Berat Serdar Gündogdu, Mehmet Kederli und Sevda Gündogdu müssen die vielen Sachspenden noch ordnen und in Kisten verpacken. 
Berat Serdar Gündogdu, Mehmet Kederli und Sevda Gündogdu müssen die vielen Sachspenden noch ordnen und in Kisten verpacken.  © Funke Niedersachsen | Marvin Weber

Sevda Gündogdu will ihren Landsleuten helfen

Als sie von den schweren Erdbeben gehört hat, sei ihr schnell klar gewesen, dass sie helfen muss. „Der erste Schock hat tief gesessen“, sagt Gündogdu. Sie blickt zurück: „Ich habe noch geschlafen, als die ersten Nachrichten am frühen Morgen rausgingen. Das volle Ausmaß der Katastrophe habe ich erst ein paar Stunden später realisiert, nachdem die Kinder aus dem Haus waren.“ Sevda Gündogdu ist eigentlich eine starke Frau, wie sie sagt. Immer mit einem Lächeln im Gesicht. Nach dem sie die Nachrichten geschaut hat, konnte sie nicht anders, als erst einmal zu weinen. Um „den Schock loszuwerden.“

Dann war Handeln angesagt. Am Montagabend bat sie in den sozialen Medien nach Spenden. Der Zulauf sei riesig gewesen. Gündogdu erzählt: „Viele wollten direkt am Abend vorbeikommen und unterstützen. Zu wissen, dass meine Landsleute sich gegenseitig so viel helfen, ist wirklich überwältigend. Ich wünschte, wir könnten viel mehr tun.“

Genehmigung vom türkischen Konsulat

Ihre Familie sei glücklicherweise nicht davon betroffen. Viele Freunde und Bekannte hätten allerdings Familienmitglieder in der türkisch-syrischen Grenzregion, die sie auch einen Tag nach den Beben noch nicht erreichen könnten. „Wir versuchen, so gut wie möglich für sie da zu sein“, sagt Gündogdu. Ihre Mutter koche beispielsweise für ihre Nachbarn.

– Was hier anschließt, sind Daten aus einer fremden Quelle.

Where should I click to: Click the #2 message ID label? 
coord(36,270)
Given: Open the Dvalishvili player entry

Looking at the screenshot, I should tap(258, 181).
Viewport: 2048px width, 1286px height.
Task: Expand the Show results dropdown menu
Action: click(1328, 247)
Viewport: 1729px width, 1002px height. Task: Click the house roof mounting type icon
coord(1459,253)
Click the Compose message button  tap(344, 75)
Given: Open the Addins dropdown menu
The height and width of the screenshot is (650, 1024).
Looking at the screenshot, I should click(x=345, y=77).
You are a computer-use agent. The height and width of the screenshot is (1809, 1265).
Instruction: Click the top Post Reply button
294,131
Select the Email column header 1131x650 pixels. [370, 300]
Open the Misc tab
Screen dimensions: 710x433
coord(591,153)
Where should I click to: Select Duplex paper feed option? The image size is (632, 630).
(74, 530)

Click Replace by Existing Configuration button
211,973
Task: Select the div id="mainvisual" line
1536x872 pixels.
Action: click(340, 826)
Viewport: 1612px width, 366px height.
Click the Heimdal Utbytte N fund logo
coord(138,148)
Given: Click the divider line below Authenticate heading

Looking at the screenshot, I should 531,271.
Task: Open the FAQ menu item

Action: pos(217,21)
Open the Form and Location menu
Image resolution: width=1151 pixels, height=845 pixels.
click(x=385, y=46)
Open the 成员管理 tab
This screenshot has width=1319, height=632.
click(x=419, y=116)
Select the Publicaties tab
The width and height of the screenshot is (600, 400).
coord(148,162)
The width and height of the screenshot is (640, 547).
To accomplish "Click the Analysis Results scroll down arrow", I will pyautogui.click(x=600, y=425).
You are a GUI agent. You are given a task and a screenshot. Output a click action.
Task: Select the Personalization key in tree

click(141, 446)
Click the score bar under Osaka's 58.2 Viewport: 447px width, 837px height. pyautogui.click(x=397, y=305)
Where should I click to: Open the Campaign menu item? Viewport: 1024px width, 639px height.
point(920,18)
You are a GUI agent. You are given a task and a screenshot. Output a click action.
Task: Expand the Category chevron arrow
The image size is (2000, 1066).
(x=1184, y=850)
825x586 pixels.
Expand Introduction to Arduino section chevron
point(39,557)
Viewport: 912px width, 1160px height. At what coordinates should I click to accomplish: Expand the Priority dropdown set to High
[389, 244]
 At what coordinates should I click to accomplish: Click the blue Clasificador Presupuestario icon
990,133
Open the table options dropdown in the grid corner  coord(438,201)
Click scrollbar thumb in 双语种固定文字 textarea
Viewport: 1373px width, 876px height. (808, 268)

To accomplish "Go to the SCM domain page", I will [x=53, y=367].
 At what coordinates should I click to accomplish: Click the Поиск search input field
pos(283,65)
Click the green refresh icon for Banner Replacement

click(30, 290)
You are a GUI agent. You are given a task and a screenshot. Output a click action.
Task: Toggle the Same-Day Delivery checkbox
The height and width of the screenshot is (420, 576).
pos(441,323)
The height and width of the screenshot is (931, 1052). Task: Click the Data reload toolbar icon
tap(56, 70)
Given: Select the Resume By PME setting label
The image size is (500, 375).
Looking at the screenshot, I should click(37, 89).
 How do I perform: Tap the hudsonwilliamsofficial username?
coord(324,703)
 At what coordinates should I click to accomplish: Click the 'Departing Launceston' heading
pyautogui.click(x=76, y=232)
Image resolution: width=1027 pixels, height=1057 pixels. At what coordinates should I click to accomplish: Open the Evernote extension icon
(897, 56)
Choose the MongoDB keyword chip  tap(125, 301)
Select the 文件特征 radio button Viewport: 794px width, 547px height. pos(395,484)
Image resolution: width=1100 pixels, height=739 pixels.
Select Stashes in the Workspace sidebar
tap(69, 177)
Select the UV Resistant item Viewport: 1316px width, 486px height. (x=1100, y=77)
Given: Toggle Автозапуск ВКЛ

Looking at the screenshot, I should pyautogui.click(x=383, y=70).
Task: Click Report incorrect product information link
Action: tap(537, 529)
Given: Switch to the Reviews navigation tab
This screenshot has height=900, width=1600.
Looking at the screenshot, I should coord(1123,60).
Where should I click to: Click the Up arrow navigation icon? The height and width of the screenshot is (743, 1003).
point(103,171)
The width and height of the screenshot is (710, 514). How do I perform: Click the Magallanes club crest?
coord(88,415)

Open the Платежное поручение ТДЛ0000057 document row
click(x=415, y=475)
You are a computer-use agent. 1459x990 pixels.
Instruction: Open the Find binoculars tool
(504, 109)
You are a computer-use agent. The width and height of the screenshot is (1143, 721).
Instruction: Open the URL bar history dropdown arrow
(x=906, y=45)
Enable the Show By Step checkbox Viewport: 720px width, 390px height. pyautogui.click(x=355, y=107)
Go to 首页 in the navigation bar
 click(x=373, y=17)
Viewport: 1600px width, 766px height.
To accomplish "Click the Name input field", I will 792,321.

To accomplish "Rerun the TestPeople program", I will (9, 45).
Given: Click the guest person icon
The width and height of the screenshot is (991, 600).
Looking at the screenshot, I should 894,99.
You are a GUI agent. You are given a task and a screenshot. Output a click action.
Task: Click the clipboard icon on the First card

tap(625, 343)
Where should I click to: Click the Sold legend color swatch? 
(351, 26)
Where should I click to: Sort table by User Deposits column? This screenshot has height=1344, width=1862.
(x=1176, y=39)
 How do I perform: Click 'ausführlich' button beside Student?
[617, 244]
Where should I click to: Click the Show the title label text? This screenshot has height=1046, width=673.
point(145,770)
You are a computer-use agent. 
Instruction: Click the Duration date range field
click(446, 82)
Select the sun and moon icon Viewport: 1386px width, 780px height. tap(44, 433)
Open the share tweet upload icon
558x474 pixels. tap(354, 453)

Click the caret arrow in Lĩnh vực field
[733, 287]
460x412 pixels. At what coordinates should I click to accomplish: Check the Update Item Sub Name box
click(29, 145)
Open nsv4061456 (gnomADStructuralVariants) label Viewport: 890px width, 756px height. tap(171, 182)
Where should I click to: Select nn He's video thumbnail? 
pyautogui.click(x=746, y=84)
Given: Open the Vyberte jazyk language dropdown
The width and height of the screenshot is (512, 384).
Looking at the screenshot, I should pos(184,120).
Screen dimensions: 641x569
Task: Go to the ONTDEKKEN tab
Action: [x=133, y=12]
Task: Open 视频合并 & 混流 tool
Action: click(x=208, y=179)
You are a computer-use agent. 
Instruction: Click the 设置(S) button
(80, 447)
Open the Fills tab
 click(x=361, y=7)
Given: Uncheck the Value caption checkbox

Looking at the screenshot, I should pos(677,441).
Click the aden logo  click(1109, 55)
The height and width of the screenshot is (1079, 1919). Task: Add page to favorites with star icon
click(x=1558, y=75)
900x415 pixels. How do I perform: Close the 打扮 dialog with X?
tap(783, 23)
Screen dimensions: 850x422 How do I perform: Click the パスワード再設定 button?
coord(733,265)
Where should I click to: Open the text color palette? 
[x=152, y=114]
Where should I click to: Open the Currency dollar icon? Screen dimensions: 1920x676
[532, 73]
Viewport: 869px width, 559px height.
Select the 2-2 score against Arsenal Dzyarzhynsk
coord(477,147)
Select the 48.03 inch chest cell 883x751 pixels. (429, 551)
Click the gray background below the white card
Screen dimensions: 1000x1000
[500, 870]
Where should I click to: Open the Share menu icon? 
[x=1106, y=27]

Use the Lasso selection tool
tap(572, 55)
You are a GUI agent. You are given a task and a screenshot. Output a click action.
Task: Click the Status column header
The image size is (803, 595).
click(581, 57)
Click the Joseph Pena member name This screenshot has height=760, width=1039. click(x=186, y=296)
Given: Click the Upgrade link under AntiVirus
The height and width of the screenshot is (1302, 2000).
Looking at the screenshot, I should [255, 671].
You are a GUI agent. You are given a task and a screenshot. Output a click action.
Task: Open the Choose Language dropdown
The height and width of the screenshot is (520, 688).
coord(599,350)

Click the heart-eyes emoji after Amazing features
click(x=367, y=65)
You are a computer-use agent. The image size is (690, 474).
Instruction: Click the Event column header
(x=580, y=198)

Gündogdu ist mit einem Event-Organisator aus Lehrte vernetzt. Der habe bereits die Genehmigung vom türkischen Konsulat, einen Lkw mit Spenden in die Türkei zu schicken. Nach Ladenschluss sammeln Familie und Freunde also alle Spenden aus dem Lager auf und bringen sie in ihren Privatfahrzeugen nach Lehrte. Von dort aus treten die Hilfsgüter ihre lange Reise ins Katastrophengebiet an.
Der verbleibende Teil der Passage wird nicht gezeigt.